LPPM Unhas Luncurkan TRG Batch 3, 24 Peneliti Lintas Disiplin Teken Kontrak

Rabu, 9 April 2025 — Dalam rangka memperkuat ekosistem riset tematik yang berbasis kolaborasi lintas disiplin, Lembaga Penelitian dan Pengabdian kepada Masyarakat (LPPM) Universitas Hasanuddin menyelenggarakan kegiatan Sosialisasi dan Penandatanganan Kontrak Program Thematic Research Group (TRG) Batch 3, yang berlangsung di Ruang Rapat A LPPM.

Sebanyak 24 peneliti dari berbagai fakultas dan rumpun keilmuan berhasil lolos sebagai penerima dana hibah TRG Batch 3. Mereka berasal dari beragam bidang, termasuk Ekonomi dan Bisnis, Ilmu Sosial dan Ilmu Politik, Kehutanan, Kelautan dan Perikanan, Pertanian, Farmasi, Teknik, serta Ilmu Kesehatan.

Dalam sambutannya, Ketua LPPM Unhas menyampaikan apresiasi kepada para peneliti terpilih, sekaligus menegaskan pentingnya optimalisasi masa pelaksanaan penelitian selama dua tahun guna menghasilkan luaran yang berdampak dan berkelanjutan.“Kami sebagai pengelola LPPM menaruh harapan yang besar atas ketercapaian luaran bagi para peneliti, dikarenakan masa waktu penelitian yang cukup panjang serta sistem pencairan dana penelitian yang dilakukan sekaligus satu tahap,” ungkapnya.

Lebih lanjut, Ketua LPPM juga mendorong seluruh ketua kelompok TRG untuk mengaktifkan kembali website TRG, yang berfungsi sebagai sarana publikasi, dokumentasi, dan penguatan jejaring kolaborasi antar peneliti.

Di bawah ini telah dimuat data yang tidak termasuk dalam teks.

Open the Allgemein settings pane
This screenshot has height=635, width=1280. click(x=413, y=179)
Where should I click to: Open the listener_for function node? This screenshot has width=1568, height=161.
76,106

Sejalan dengan hal tersebut, Sekretaris LPPM Unhas, Prof. Suharman Hamzah, juga menghimbau kepada para peneliti agar tetap menjalin komunikasi aktif dengan LPPM selama masa pelaksanaan riset.“Jika Bapak dan Ibu peneliti kerap menerima surat pengingat dari LPPM, mohon dimaklumi. Itu adalah bagian dari upaya kami dalam memastikan setiap tahap berjalan sesuai target dan luaran tercapai optimal,” tambahnya.

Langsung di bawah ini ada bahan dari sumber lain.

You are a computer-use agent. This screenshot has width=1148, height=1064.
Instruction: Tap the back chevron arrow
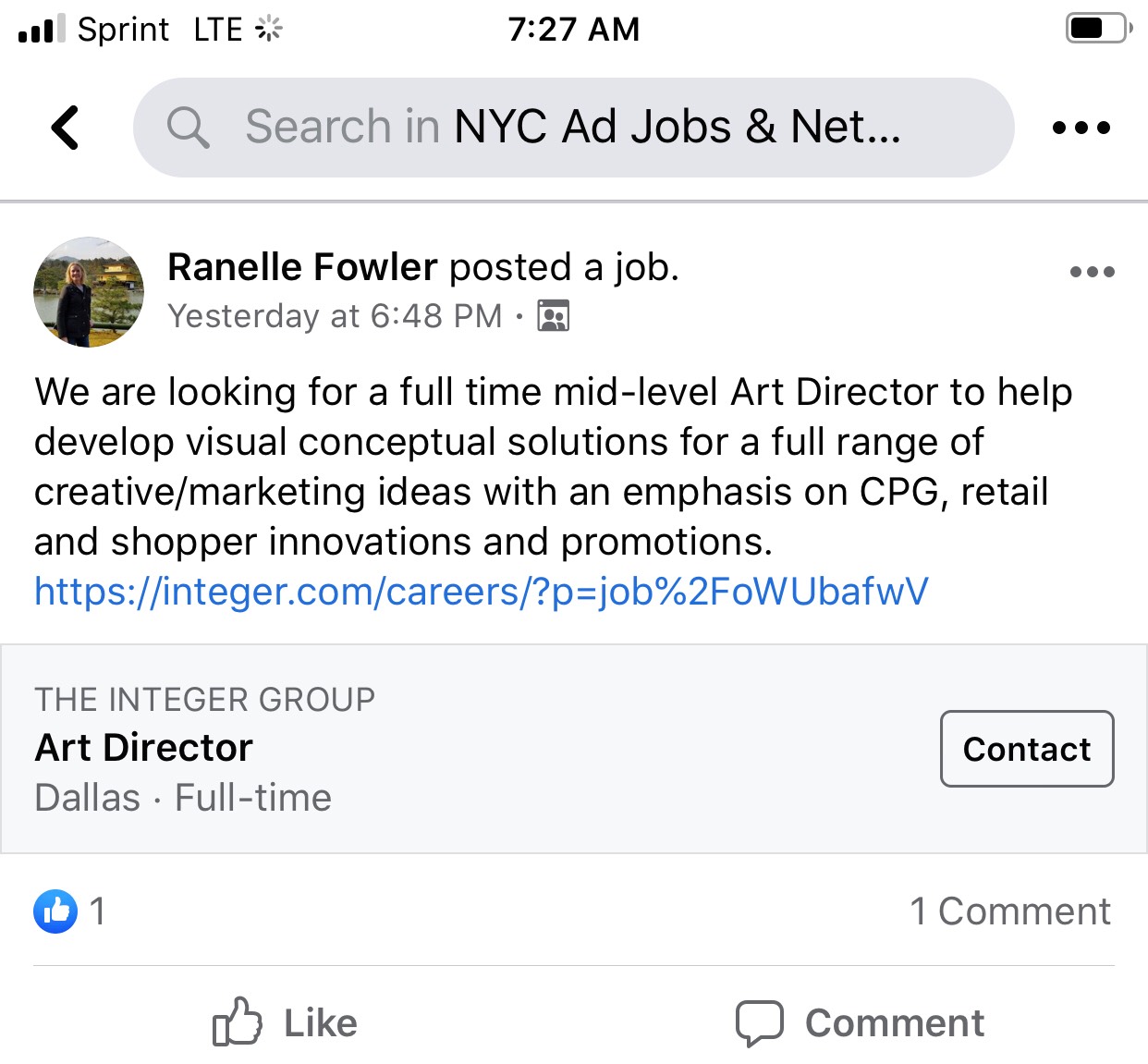point(63,127)
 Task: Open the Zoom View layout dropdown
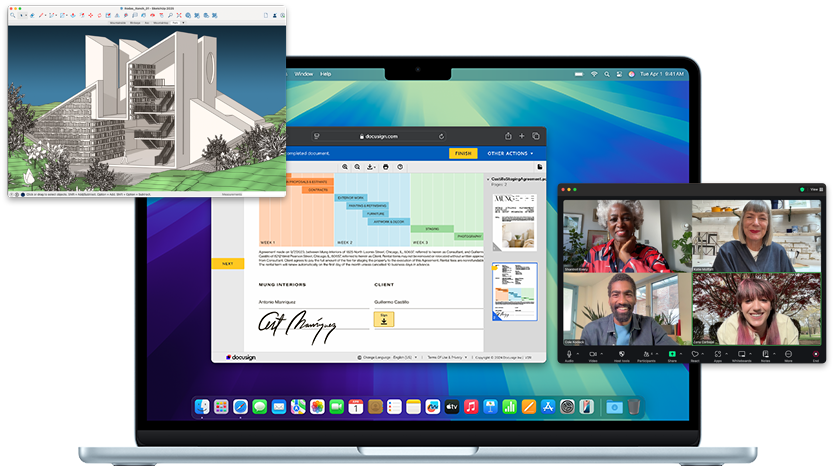pos(815,189)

Kegiatan ini juga menghadirkan sesi pemaparan teknis mengenai pengelolaan administrasi hibah, sistem pencairan, hingga mekanisme pelaporan monitoring dan evaluasi. Forum ini tidak hanya menjadi ajang penandatanganan kontrak, tetapi juga sebagai ruang penguatan pemahaman dan koordinasi lintas tim peneliti.